I’m 25 and left full-time education about four years ago. If I could go back to any of that time – school or uni – I would do way more ‘homework’. I think the homework rather got in the way of the education – I only saw the task that needed to be done, it felt like a chore, I just had to ‘get it over and done with.’ You know what? For those years of my life, my ‘job’ was to learn. To read, watch, explore, discover. It’s so easy to get blinded to the real purpose – learning – by the more tangible incentives/disincentives. (I also hated detention. We had to spend our lunch hours scraping chewing gum off the bottom of the tables in the library. Yuk.) What I didn’t see – and to be honest I don’t know if I could have seen it until I left education – was that the primary function is learning anything and everything, discovering who I could be and what I could do. It’s a process that continues your whole life, and homework is only the tiniest part of it. I do wish I hadn’t let the homework put me off the bigger picture – I might be in a job that impassions and inspires me, instead of one that interests me.
I hope you’ll forgive the rambling!
Labels applied to parts of our lifes are apt to limit. I really want to show my children that learning is fun and there is no conceivable ceiling to their learning. Often wonder if I have put them in the right education system, but I guess lots of parents have doubts like this one. Making the most and providing guidance, hopefully I will help to fuel their interests. Who knows where it will take them.

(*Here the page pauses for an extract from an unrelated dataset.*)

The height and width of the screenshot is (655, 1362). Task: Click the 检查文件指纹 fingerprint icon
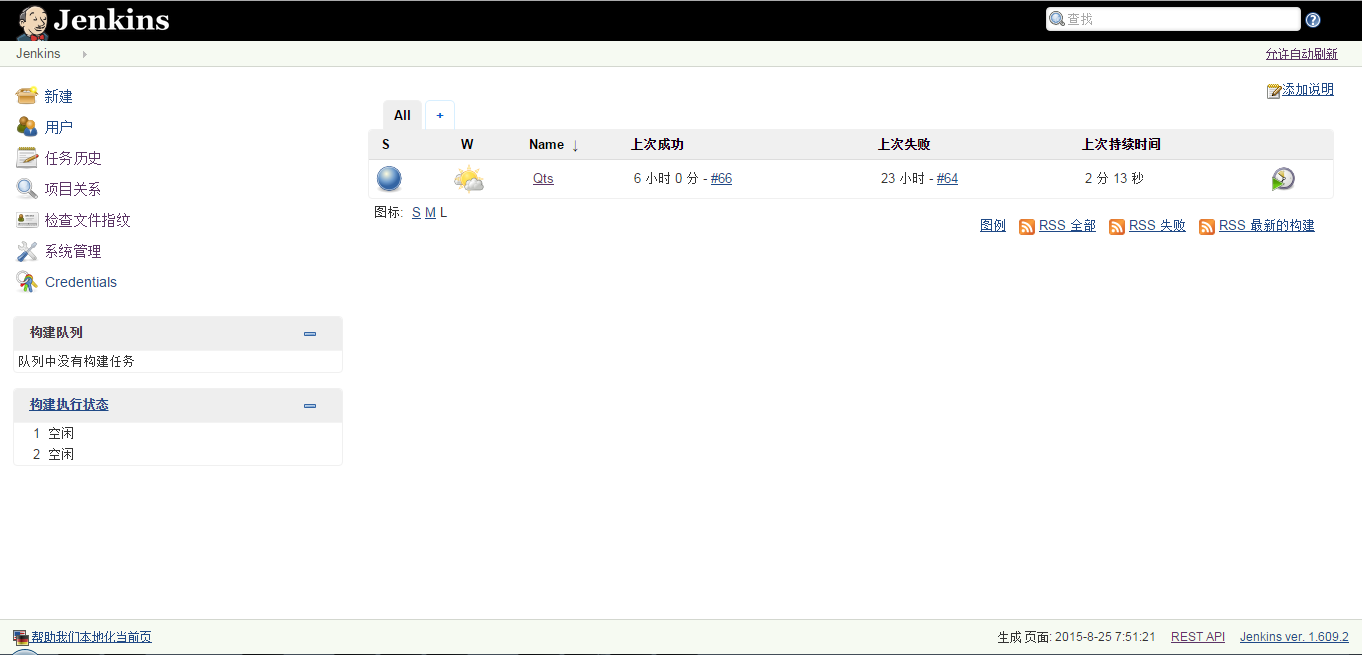pos(27,220)
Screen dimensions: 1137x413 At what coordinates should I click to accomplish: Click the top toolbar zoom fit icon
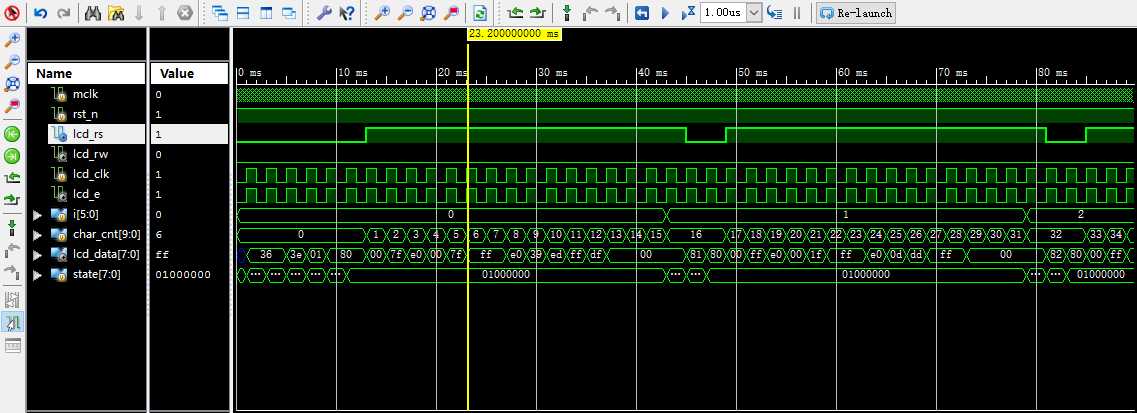coord(429,12)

ps not ramblings. definitely interesting thoughts!
That’s such a beautifully written post, and as I have 5 older children between 14 and 20, it all rings so true 🙂
Thank you, Jenny. Sounds like I should be coming to you for advice. Hoping my children’s love of learning grows. They show signs every now and again. Fingers crossed.
We try to say the same thing to our daughter but yours is so eloquently writen that I’ll have to show her this blog post! She doesn’t get that much at the moment but she moves to secondary school in September when I’m guessing things will change.
I love your post. My son is only 8 but already seems to get too much homework. He gets so easily distracted that it ends up taking far too much of his time. I’m constantly repeating the same message that if it is done quickly then we have more time for fun things. Hopping by via #MBPW
Great article – I used to be the queen of putting homework off till the last minute!